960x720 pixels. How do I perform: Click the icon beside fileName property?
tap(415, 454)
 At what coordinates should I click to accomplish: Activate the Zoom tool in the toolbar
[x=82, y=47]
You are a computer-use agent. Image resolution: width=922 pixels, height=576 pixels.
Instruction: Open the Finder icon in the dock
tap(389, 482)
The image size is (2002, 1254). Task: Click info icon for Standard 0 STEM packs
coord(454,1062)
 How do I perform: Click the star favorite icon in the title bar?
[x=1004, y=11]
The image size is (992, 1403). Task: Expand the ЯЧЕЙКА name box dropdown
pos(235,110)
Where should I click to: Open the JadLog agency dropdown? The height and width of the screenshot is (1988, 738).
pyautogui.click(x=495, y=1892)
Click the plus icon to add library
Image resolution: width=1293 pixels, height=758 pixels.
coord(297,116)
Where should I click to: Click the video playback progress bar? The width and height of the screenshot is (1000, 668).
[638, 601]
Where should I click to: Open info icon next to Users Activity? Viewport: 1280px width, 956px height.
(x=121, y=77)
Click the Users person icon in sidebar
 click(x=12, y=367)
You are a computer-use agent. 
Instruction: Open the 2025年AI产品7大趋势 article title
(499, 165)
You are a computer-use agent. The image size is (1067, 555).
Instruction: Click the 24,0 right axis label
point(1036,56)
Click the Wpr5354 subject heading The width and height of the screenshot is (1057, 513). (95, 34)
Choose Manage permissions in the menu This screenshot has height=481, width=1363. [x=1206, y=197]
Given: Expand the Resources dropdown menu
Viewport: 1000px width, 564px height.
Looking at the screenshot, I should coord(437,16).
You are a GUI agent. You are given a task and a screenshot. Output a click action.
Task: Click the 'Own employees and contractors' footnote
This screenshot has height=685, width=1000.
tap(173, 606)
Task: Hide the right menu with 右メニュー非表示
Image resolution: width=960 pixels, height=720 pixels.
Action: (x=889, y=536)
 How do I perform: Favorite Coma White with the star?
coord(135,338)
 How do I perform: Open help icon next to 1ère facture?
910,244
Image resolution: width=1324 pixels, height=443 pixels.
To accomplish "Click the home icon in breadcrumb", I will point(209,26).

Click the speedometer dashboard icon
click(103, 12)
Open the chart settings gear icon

....

• About this task: The expected output is a verbatim retyping of each line from the one with "Task: Hide the right menu with 右メニュー非表示" to the end of the listing above, with both end lines kept and nothing added.

• Solution to the exercise:
Task: Hide the right menu with 右メニュー非表示
Image resolution: width=960 pixels, height=720 pixels.
Action: (x=889, y=536)
 How do I perform: Favorite Coma White with the star?
coord(135,338)
 How do I perform: Open help icon next to 1ère facture?
910,244
Image resolution: width=1324 pixels, height=443 pixels.
To accomplish "Click the home icon in breadcrumb", I will point(209,26).

Click the speedometer dashboard icon
click(103, 12)
Open the chart settings gear icon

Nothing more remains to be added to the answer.